MiSAC has announced a new scheme by which UK schools and colleges can apply for funds from a total grant of £5000 to improve the study of microorganisms in their establishment. The £5000 will be divided into individual sums of £250, with one or two grants of £1000. All bids will be 'open', so that schools can specify items or services that they need. Click on the new 'Microbiology grant' Button for all the details.

MiSAC Publicity leaflet

MiSAC has produced a publicity flyer (PDF) to promote all of its activities in schools, both in the UK and internationally. Click image to download the publicity leaflet.

New publications

The collection of MiSACmatters articles has been extended by three new publications (36-38), written by Tansy Hammarton, which provide an introduction to molecular biology approaches in parasitic protozoa: 1. Investigating gene function in protozoan parasites - general approaches and challenges; 2. Molecular genetic methods for analysing gene function in protozoan parasites; 3. Visualising proteins in protozoan parasites.

Microbes in the News

New Scientist occasionally prints stories of the activities of microbes which provide interesting reading. Printed here are résumés of recently-published articles. For subscribers, a link is provided to the original source.

Gut reactions NEW

Our microbiome – the trillions of bacteria, fungi and viruses that inhabit our body, mainly in the gut, – has been linked to good physical and mental health. For years, maintaining a healthy microbial diversity in the gut has involved the use of probiotics (live bacteria) and prebiotics (food for beneficial microbes). Now, consuming postbiotics (dead and fragmented microbes + chemicals that live microorganisms have secreted) is increasingly involved to keep us healthy. If the gut microbiome is likened to a natural pharmacy, the postbiotics are the medicines it dispenses.

A short-chain fatty acid, butyrate, is a metabolite produced when gut microbes consume indigestible fibre, and has a role in developing food tolerance in young children. It also reduces inflammation in bowel diseases and can help treat food allergies. Urolithin A (UA) is produced when gut microbes feed on foods such as walnuts, strawberries and pomegranates. UA helps maintain functioning mitochondria, which decline with ageing. It is now available as a food supplement to help older people with osteoarthritis. These and another postbiotic supplement which reduces the risk of cardiovascular disease and diabetes point to a future with exciting dietary possibilities.

Click here for the original article.

Feed your immunity NEW

Many foods claim to help your natural defences against infection; supermarket shelves are heaving with "immunity support" juices, teas and yoghurts. What should you eat to strengthen your immune system? Evidence suggests that you concentrate on your overall diet: a "Mediterranean" meal rich in vegetables, fruit, nuts and olive oil is healthier than a "Western" diet, loaded with sugars and saturated fats but low in fibre and vegetables. Your diet appears to affect the microbiome – the vast bacterial community that lives in our gut. A fast-food diet of burgers and fries increases inflammation, whereas the Mediterranean diet damps down these responses.

_Exercise 1_: List the titles of the three new MiSACmatters publications named in the MiSAC news page.
_Exercise 2_: Extend the MiSAC news page by writing what follows its final sentence.
The data after this point is separate material and not part of the MiSAC news page.

_Dataset content_:

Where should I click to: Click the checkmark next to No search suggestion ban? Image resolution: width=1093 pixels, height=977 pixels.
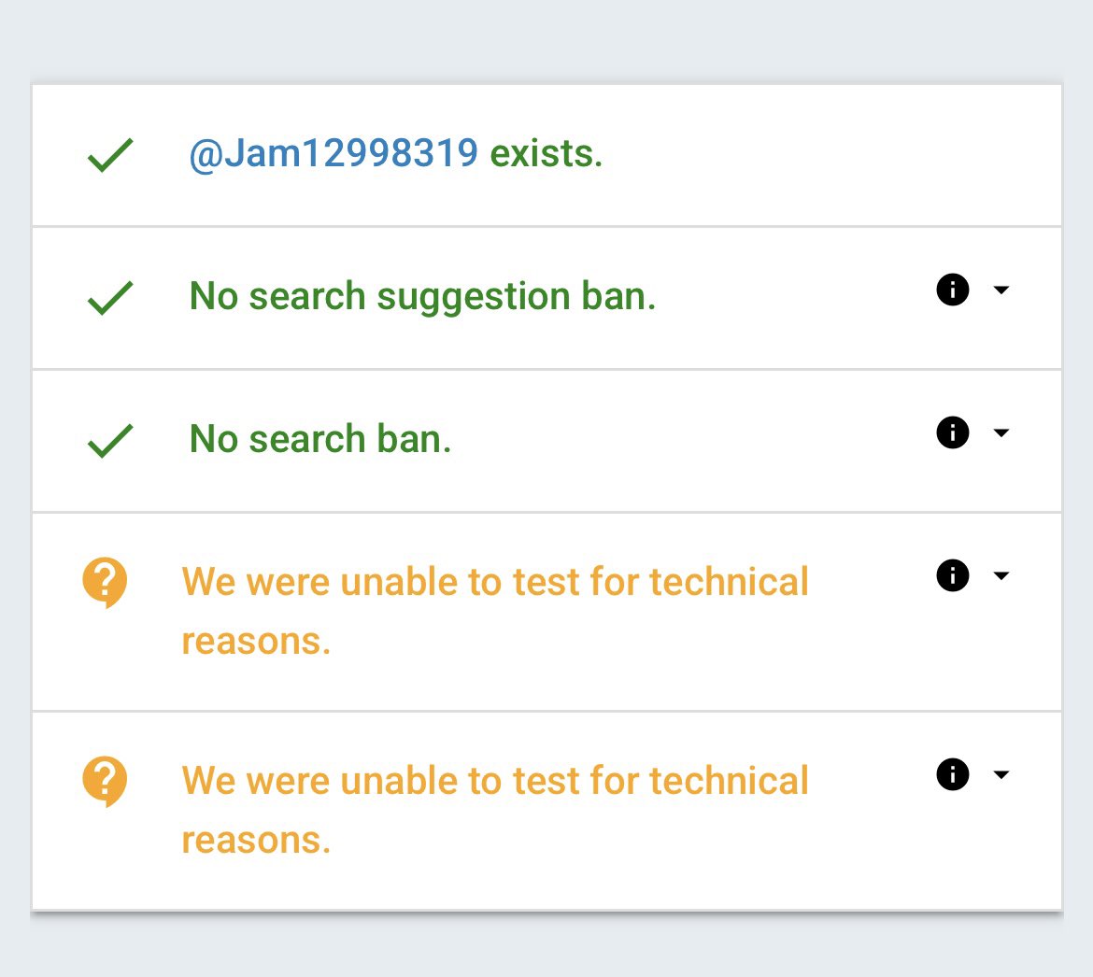click(x=110, y=299)
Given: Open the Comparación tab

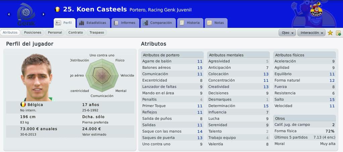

_Exercise response 1_:
1. Investigating gene function in protozoan parasites - general approaches and challenges
2. Molecular genetic methods for analysing gene function in protozoan parasites
3. Visualising proteins in protozoan parasites

_Exercise response 2_:
The fermentation action of the gut bacteria on a high-fibre diet produces short-chain fatty acids (SCFAs) which are anti-inflammatory. Eating larger amounts of fermented foods, such as kimchi, kombucha and yoghurts, increases a more-diverse microbiome and decreased markers of inflammation. Beneficial microbes such as Bifidobacterium influence immunity via the secreted SCFAs which bind to immune cell receptors and prompt them to release signals that favour immune restraint over reactivity.

Click here for the original article.

A virus's link to causing multiple sclerosis

It has been suspected for some time that the common Epstein-Barr virus can trigger multiple sclerosis (MS). A study of 10 million military personnel in the USA has shown that virtually every case of diagnosed MS is preceded by an infection by the virus, which is spread via saliva, for example, in kissing. Initial infections by the virus may cause few, if any, symptoms but, once it enters the immune B cells, the virus lurks there permanently. Producing a vaccine against Epstein-Barr could reduce the incidence of MS.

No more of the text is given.